Note: this article describes the SIMD support in versions 5.3 thru 6.1 of the Intel IPP library. The minimum SIMD requirements have changed with release 7.0 of the Intel IPP library. For more information regarding the SIMD optimization layers present in the Intel IPP 7.0 library please read the article titled Understanding SIMD Optimization Layers and Dispatching in the Intel® IPP 7.0 Library.
The Intel IPP library contains a collection of functionally identical processor-specific optimized libraries that are “dispatched” at run-time. The “dispatcher” chooses which of these processor-specific optimized libraries to use when your application makes a call into the IPP library. This is done to maximize each function’s use of the underlying SIMD instructions and other architecture-specific features.
Note: you can build custom processor-specific libraries that do not require the dispatcher, but that is outside thescope of this article. Please read this IPP linkage models article for information on how to build custom versions of the IPP library.

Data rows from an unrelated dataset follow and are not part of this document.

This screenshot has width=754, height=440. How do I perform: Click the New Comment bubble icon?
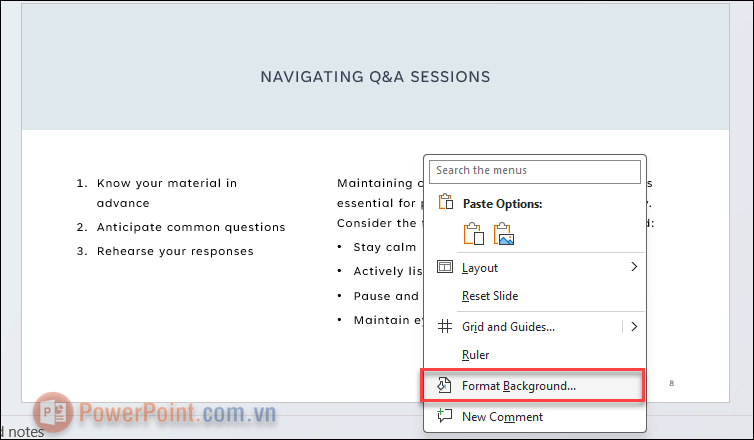click(x=444, y=415)
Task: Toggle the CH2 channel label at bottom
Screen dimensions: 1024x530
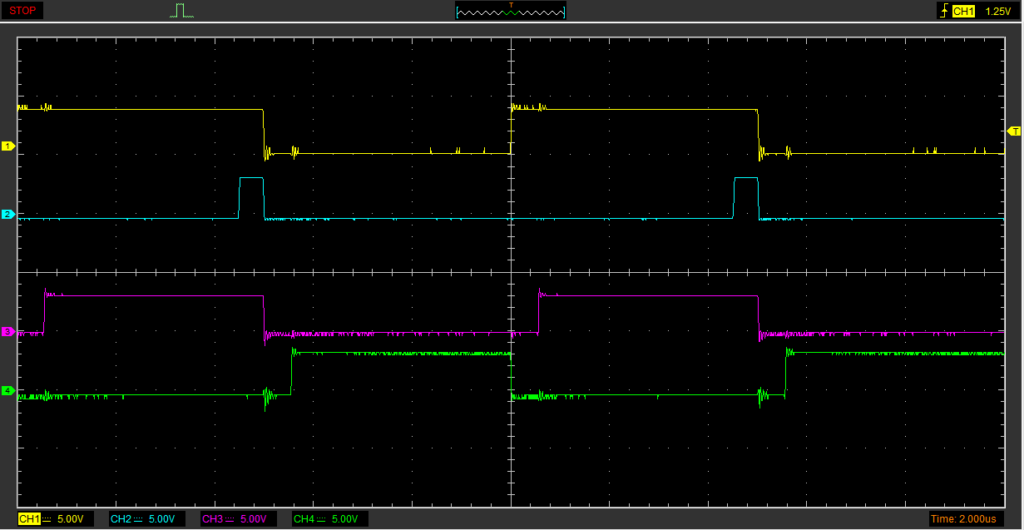Action: pos(120,519)

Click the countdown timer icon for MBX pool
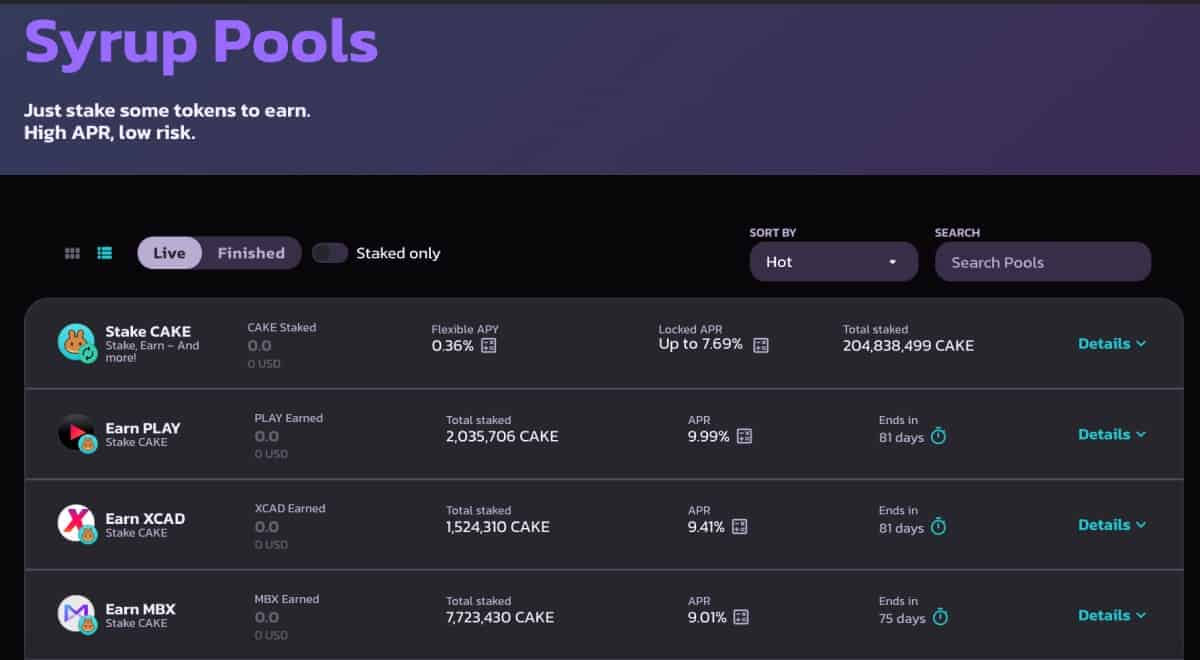click(x=939, y=618)

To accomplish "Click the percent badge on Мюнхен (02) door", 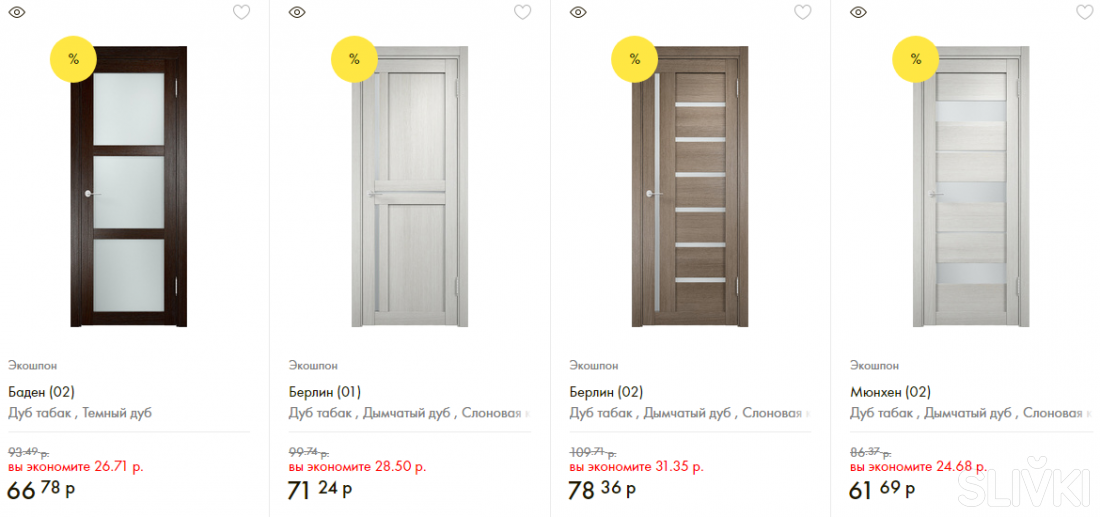I will point(915,59).
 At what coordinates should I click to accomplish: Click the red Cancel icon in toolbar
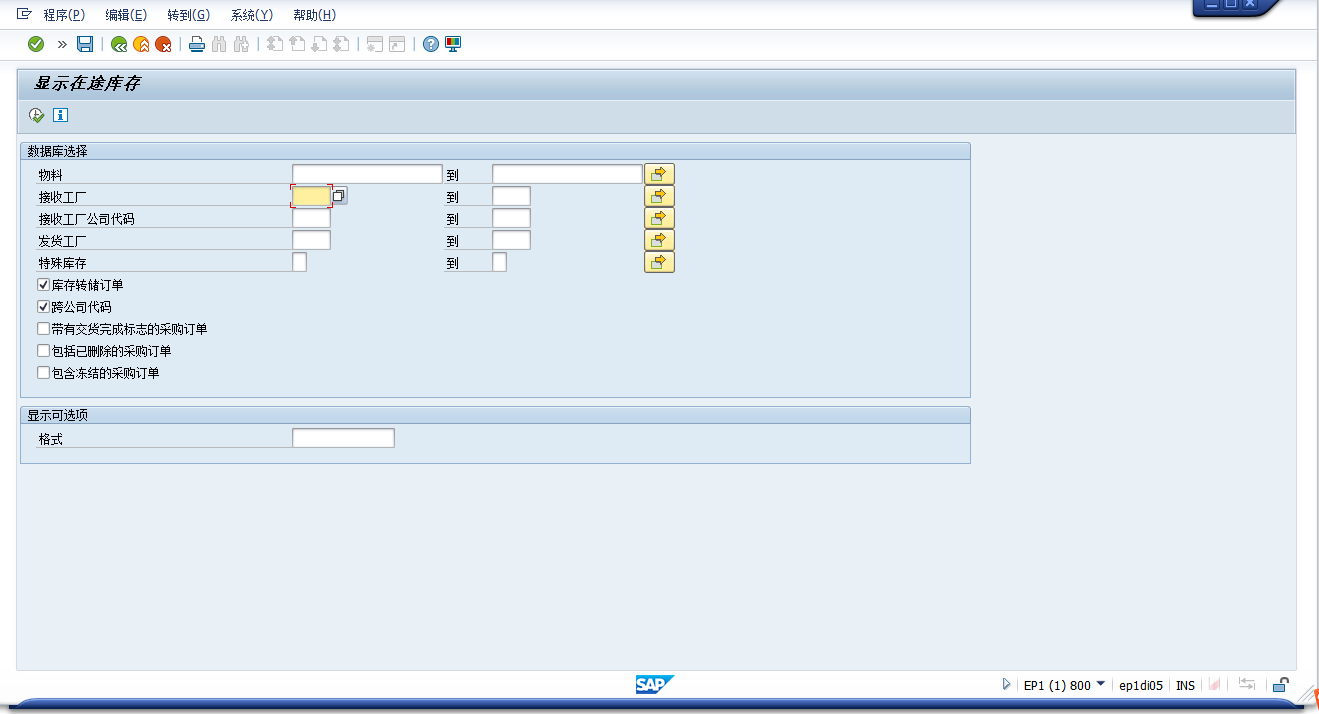click(x=163, y=44)
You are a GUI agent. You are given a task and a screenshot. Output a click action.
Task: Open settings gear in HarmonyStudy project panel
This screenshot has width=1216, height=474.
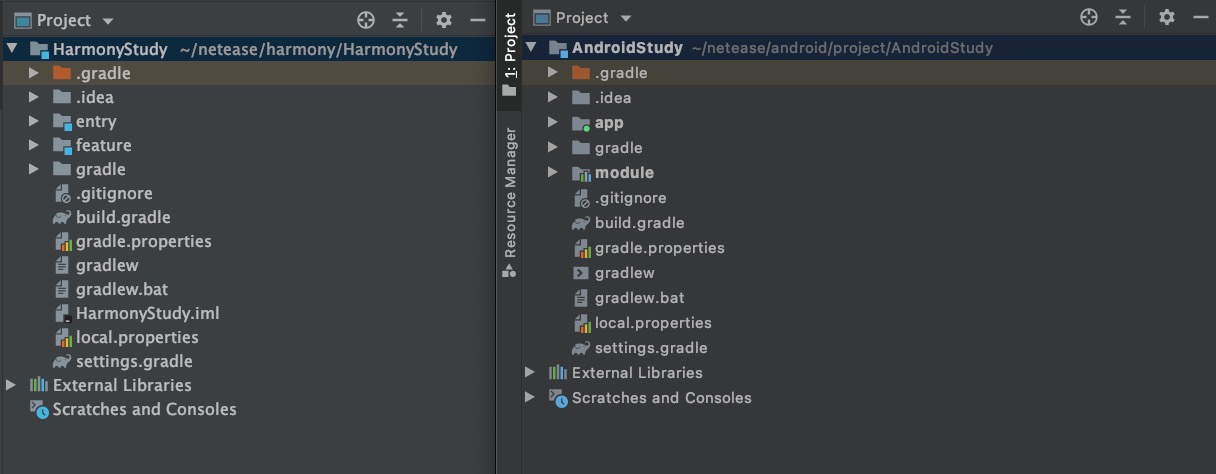point(444,20)
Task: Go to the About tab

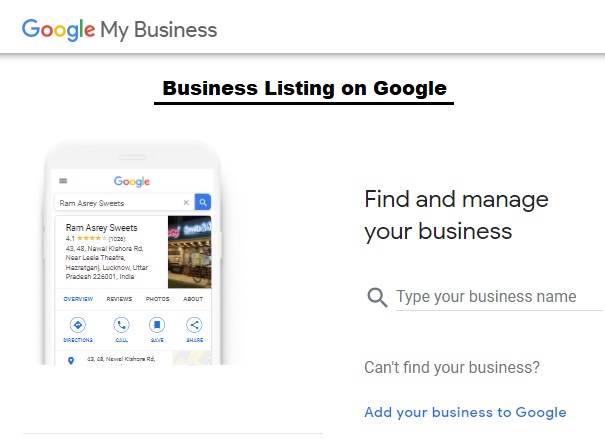Action: click(x=193, y=299)
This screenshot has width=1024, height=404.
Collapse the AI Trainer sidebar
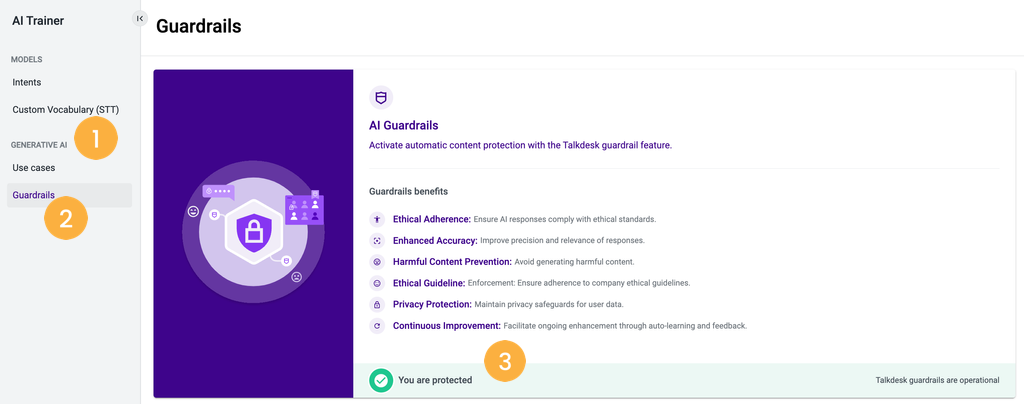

Dispatching refers to the process of detecting CPU features at run-time and then selecting the Intel IPP optimized library set that corresponds to your CPU. For example, in the \ia32\bin directory, the ippiv8-x.x.dll library file contains version ‘x.x’ of the optimized image processing libraries for Intel® Core™ 2 Duo processors; ‘ippi’ refers to the image processing library, ‘v8’ refers to the Core 2 architecture, and ‘x.x’ refers to the library’s major version numbers.
In the general case, the “dispatcher” identifies the run-time processor only once, at library initialization time. It sets an internal table or variable that directs your calls to the internal functions that match your architecture. For example, ippsCopy_8u(), may have multiple implementations stored in the library, with each version optimized to a specific Intel® processor architecture. Thus, the p8_ippsCopy_8u() version of ippsCopy_8u() is called by dispatcher when running on an Intel Core 2 Duo processor on IA-32, because it is optimized for this processor architecture.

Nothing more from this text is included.